▶ _Task item_:
Every single record below is to be reproduced exactly.

Recorded data Block Start

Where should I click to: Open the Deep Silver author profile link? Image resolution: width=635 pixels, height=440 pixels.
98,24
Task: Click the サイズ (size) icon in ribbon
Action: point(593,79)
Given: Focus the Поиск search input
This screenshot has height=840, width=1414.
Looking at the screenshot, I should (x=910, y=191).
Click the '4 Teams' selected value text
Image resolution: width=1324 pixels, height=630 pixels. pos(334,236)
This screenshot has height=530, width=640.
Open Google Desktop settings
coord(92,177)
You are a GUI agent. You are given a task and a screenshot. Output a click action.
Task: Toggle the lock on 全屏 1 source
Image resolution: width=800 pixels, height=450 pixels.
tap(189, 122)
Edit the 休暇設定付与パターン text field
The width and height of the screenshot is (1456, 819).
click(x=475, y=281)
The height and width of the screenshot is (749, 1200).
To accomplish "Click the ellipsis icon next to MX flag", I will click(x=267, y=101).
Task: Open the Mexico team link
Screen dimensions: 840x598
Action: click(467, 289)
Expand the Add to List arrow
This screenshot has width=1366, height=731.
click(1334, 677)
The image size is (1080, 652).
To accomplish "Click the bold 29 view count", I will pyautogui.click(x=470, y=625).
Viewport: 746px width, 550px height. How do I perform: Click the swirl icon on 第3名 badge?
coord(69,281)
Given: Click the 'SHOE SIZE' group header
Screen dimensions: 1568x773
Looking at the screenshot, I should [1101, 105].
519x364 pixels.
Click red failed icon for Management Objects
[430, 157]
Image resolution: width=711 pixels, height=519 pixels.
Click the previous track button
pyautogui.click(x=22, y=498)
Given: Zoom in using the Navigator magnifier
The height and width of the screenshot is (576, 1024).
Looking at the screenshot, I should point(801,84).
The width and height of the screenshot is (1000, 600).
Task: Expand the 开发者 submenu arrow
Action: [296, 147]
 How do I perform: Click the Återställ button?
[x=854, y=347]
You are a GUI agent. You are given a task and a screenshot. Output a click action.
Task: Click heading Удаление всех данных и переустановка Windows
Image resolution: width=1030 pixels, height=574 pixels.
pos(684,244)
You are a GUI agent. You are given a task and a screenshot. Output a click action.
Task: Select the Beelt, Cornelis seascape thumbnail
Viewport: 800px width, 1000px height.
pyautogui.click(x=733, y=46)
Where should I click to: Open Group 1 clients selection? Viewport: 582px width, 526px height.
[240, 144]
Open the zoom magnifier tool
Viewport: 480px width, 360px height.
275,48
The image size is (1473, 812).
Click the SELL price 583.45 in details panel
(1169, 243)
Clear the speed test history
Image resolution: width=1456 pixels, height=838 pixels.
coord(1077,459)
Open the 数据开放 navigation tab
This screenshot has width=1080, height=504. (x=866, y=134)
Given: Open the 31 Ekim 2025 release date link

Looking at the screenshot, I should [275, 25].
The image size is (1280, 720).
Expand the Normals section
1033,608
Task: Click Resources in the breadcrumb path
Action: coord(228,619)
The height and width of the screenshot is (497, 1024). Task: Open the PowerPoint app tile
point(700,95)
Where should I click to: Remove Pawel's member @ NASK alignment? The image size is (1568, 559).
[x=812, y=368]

Recorded data Block End

▶ _Response to this exercise_:
Where should I click to: Open the Deep Silver author profile link? Image resolution: width=635 pixels, height=440 pixels.
98,24
Task: Click the サイズ (size) icon in ribbon
Action: point(593,79)
Given: Focus the Поиск search input
This screenshot has height=840, width=1414.
Looking at the screenshot, I should (x=910, y=191).
Click the '4 Teams' selected value text
Image resolution: width=1324 pixels, height=630 pixels. pos(334,236)
This screenshot has height=530, width=640.
Open Google Desktop settings
coord(92,177)
You are a GUI agent. You are given a task and a screenshot. Output a click action.
Task: Toggle the lock on 全屏 1 source
Image resolution: width=800 pixels, height=450 pixels.
tap(189, 122)
Edit the 休暇設定付与パターン text field
The width and height of the screenshot is (1456, 819).
click(x=475, y=281)
The height and width of the screenshot is (749, 1200).
To accomplish "Click the ellipsis icon next to MX flag", I will click(x=267, y=101).
Task: Open the Mexico team link
Screen dimensions: 840x598
Action: click(467, 289)
Expand the Add to List arrow
This screenshot has width=1366, height=731.
click(1334, 677)
The image size is (1080, 652).
To accomplish "Click the bold 29 view count", I will pyautogui.click(x=470, y=625).
Viewport: 746px width, 550px height. How do I perform: Click the swirl icon on 第3名 badge?
coord(69,281)
Given: Click the 'SHOE SIZE' group header
Screen dimensions: 1568x773
Looking at the screenshot, I should [1101, 105].
519x364 pixels.
Click red failed icon for Management Objects
[430, 157]
Image resolution: width=711 pixels, height=519 pixels.
Click the previous track button
pyautogui.click(x=22, y=498)
Given: Zoom in using the Navigator magnifier
The height and width of the screenshot is (576, 1024).
Looking at the screenshot, I should point(801,84).
The width and height of the screenshot is (1000, 600).
Task: Expand the 开发者 submenu arrow
Action: [296, 147]
 How do I perform: Click the Återställ button?
[x=854, y=347]
You are a GUI agent. You are given a task and a screenshot. Output a click action.
Task: Click heading Удаление всех данных и переустановка Windows
Image resolution: width=1030 pixels, height=574 pixels.
pos(684,244)
You are a GUI agent. You are given a task and a screenshot. Output a click action.
Task: Select the Beelt, Cornelis seascape thumbnail
Viewport: 800px width, 1000px height.
pyautogui.click(x=733, y=46)
Where should I click to: Open Group 1 clients selection? Viewport: 582px width, 526px height.
[240, 144]
Open the zoom magnifier tool
Viewport: 480px width, 360px height.
275,48
The image size is (1473, 812).
Click the SELL price 583.45 in details panel
(1169, 243)
Clear the speed test history
Image resolution: width=1456 pixels, height=838 pixels.
coord(1077,459)
Open the 数据开放 navigation tab
This screenshot has width=1080, height=504. (x=866, y=134)
Given: Open the 31 Ekim 2025 release date link

Looking at the screenshot, I should [275, 25].
The image size is (1280, 720).
Expand the Normals section
1033,608
Task: Click Resources in the breadcrumb path
Action: coord(228,619)
The height and width of the screenshot is (497, 1024). Task: Open the PowerPoint app tile
point(700,95)
Where should I click to: Remove Pawel's member @ NASK alignment? The image size is (1568, 559).
[x=812, y=368]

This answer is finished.